The annual Michelin awards on Monday night sprinkled stars liberally over some – led by the Brett Graham, whose Ledbury achieved a coveted third star in its 19th year – while disappointing others: most pointedy the tyre men’s host for the evening, Manchester’s Midland Hotel, which lost its star back in 1975 and has never regained it.
The choice of Manchester as a venue was in the Rishi Sunak mould of politics. Sunak came here to cancel HS2. Michelin came here in order to tell a city that has long lamented its lack of Michelin stars (Mana broke a 42-year dry run in 2019) that it wasn’t getting any more.
London was the big winner this year, winning 11 of the UK’s 15 new single stars, while Claude Bosi’s Brooklands in the new Peninsula Hotel, which only opened in October, bagged two stars in its first season. Within London, Notting Hill is clearly on a roll, and has now fully overturned its historical reputation as a quality free zone. The Ledbury, Clare Smyth’s fellow three star Core, and new one star Dorian are all within strolling distance of each other.
Aktar Islam’s Opheem in Birmingham broke new ground with its second star. Aktar was already the first British-born Indian chef to win a Michelin star, and he is now the first Birmingham chef to win two. More salt in the wound for Manchester as Brum continues to outshine it for top-end accolades despite having a much small overall restaurant scene.
Gymkhana in Mayfair also doubled up, making them the UK’s first two Indian restaurants with two stars.
But while many of the stars are fully deserved, there remain a number of eyebrow-raising entries on the list – and the usual large roll-call of omissions. In the former category, the annual Harden’s survey has long suggested that both Gordon Ramsay’s flagship in Royal Hospital Road and Alain Ducasse’s outpost at the Dorchester have been lucky to retain their three stars. Is their good fortune because their patrons are so famous?

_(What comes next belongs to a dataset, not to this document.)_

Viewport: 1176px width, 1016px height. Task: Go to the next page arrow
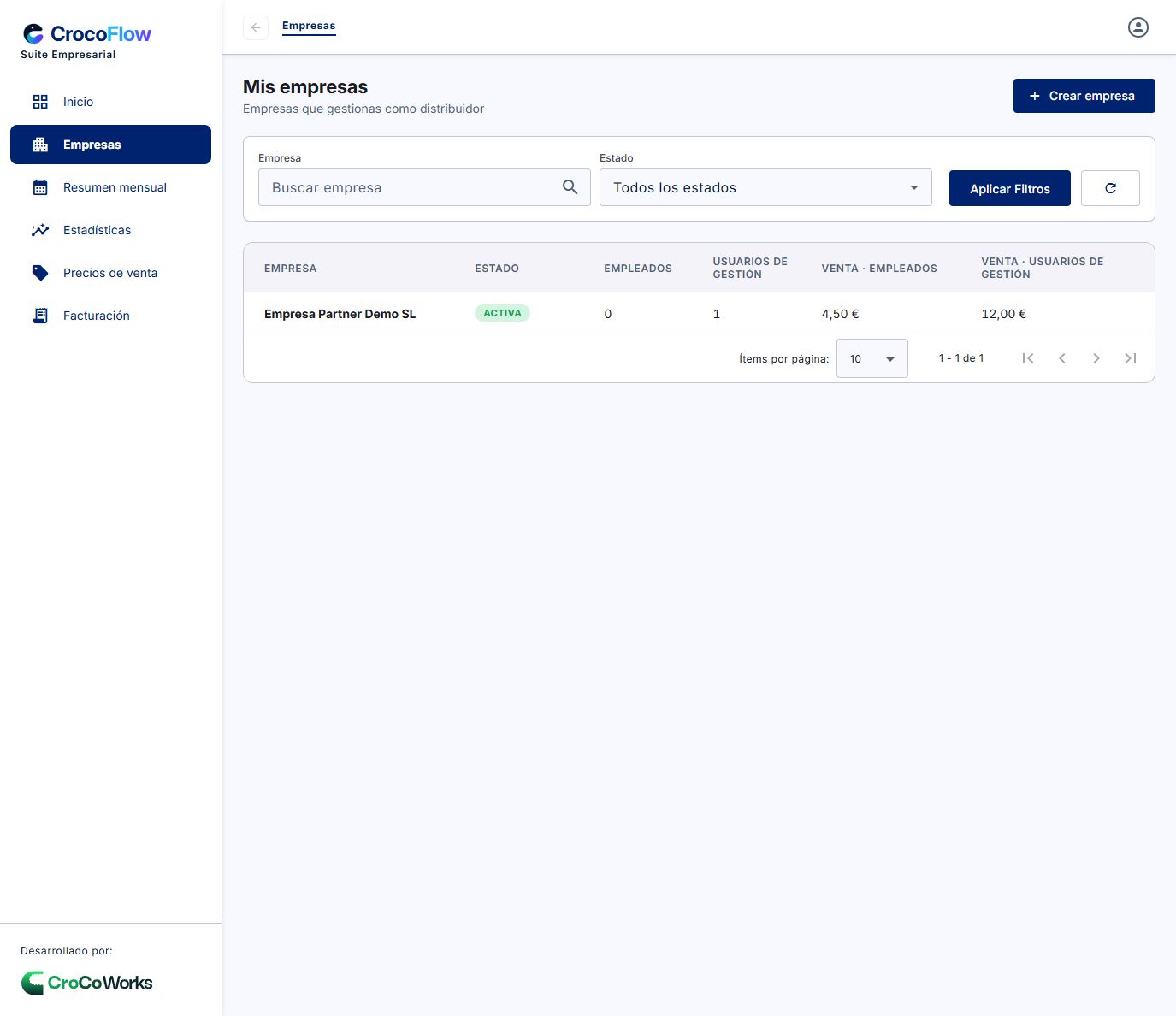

At a two star level, Tom Kerridge’s Hand & Flowers and Dinner by Heston Blumenthal have arguably passed their sell-by dates as two stars too. Oh wait. Their owners are famous too!

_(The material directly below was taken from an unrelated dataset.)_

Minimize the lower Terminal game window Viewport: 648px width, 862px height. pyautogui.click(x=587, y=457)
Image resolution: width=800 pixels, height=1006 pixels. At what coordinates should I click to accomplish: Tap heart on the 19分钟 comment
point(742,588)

Among the fooderati, the biggest slip-up of the night was not awarding two stars to John Williams at The Ritz. Our survey would suggest the biggest omission is failing to award one to Endo at the Rotunda. Michael Caines’s Lympstone Manor, which is consistently overlooked by Michelin for a second star, is another perhaps surprising omission.
Giving two stars to Gymkhana in Mayfair isn’t a crazy idea, although our survey rates another Indian restaurant in Mayfair, Bibi, higher than its JKS stablemate, raising the question of why it has no single star, never mind two.
The Araki was stripped of its three stars when its founder left London a few years back, but continues not even to be listed by Michelin never mind not being awarded even a single star. This looks a little like an obstinate refusal to reverse a position.
And why no stars for Bouchon Racine, Mayha, Medlar, Myrtle, PLU (RIP – see separate Harden’s news item), The Sea, The Sea, Zuma, Launceston Place… the list goes on? Some of these have been overlooked for so long you forget how surprising their ongoing omission is.